ABOUT THIS EXERCISE: Print exactly the lines below between the line holding "الظاهرة (514, 700)" and the line holding "الرئيسية (532, 218)", inclusive, and nothing more.

Records drawn from a dataset:
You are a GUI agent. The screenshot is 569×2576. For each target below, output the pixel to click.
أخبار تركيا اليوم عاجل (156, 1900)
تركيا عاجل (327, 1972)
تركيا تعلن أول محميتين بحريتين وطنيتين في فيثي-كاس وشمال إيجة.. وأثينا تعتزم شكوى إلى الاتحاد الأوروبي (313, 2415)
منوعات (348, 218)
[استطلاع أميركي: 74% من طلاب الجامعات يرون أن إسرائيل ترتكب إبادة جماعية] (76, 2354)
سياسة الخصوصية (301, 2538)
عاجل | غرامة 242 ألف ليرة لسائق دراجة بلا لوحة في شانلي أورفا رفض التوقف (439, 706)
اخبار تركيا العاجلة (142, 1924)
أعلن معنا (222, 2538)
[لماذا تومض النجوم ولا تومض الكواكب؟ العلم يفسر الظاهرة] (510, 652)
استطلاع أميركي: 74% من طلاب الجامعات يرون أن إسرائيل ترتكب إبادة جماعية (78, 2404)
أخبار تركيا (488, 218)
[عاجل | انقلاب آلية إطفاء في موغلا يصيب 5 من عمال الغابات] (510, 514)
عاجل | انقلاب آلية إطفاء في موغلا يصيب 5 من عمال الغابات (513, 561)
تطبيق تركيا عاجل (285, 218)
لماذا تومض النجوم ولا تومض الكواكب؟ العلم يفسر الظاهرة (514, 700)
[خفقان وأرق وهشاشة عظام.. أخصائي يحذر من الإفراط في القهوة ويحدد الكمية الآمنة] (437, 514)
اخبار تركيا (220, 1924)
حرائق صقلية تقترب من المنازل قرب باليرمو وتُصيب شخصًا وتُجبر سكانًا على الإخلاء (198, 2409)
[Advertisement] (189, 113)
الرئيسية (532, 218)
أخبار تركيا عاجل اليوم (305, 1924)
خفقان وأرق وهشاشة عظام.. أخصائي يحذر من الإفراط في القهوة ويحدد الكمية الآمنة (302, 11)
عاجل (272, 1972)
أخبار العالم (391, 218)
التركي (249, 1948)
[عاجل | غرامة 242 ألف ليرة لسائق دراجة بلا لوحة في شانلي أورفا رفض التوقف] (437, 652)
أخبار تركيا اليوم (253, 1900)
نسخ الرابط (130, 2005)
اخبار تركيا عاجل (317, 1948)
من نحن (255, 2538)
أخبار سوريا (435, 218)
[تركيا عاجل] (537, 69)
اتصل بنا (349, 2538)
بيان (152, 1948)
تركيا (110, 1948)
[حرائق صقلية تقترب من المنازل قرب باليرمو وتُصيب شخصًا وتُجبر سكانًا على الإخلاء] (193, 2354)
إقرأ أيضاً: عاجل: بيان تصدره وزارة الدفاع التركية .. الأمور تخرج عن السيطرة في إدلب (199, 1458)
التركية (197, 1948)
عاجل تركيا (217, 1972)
...
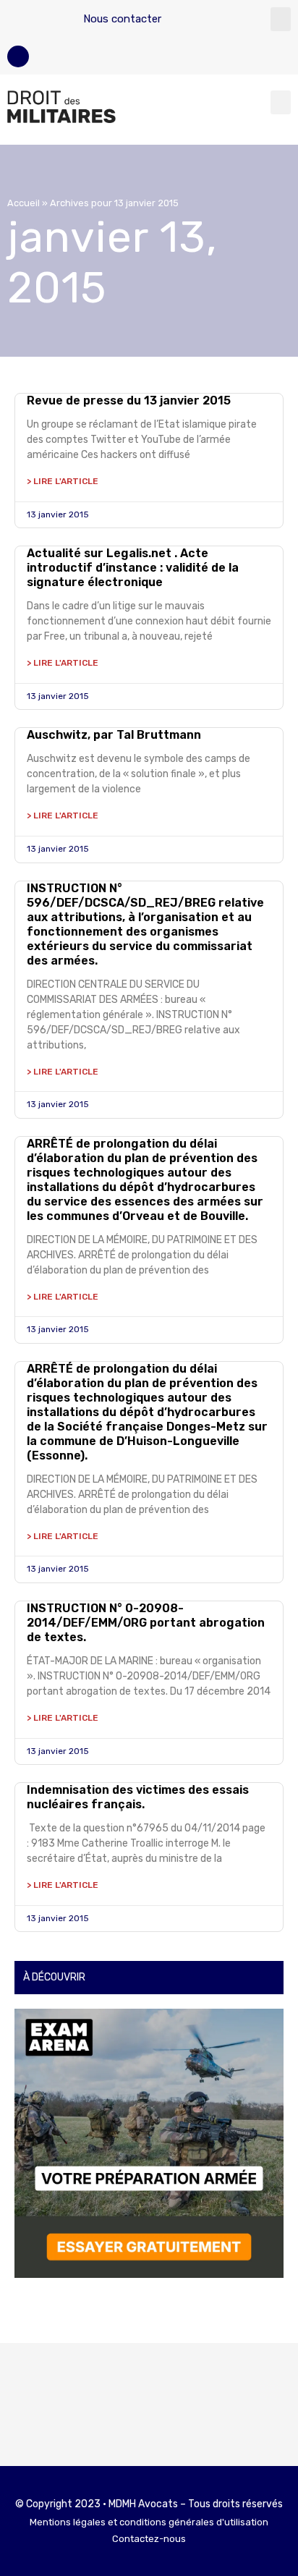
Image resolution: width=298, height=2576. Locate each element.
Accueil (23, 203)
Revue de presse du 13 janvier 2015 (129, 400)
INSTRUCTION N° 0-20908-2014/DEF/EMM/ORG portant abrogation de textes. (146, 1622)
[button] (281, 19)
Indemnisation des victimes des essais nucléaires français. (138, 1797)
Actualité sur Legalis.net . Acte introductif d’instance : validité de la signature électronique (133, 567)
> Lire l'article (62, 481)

TASK ANSWER:
لماذا تومض النجوم ولا تومض الكواكب؟ العلم يفسر الظاهرة (514, 700)
[خفقان وأرق وهشاشة عظام.. أخصائي يحذر من الإفراط في القهوة ويحدد الكمية الآمنة] (437, 514)
اخبار تركيا (220, 1924)
حرائق صقلية تقترب من المنازل قرب باليرمو وتُصيب شخصًا وتُجبر سكانًا على الإخلاء (198, 2409)
[Advertisement] (189, 113)
الرئيسية (532, 218)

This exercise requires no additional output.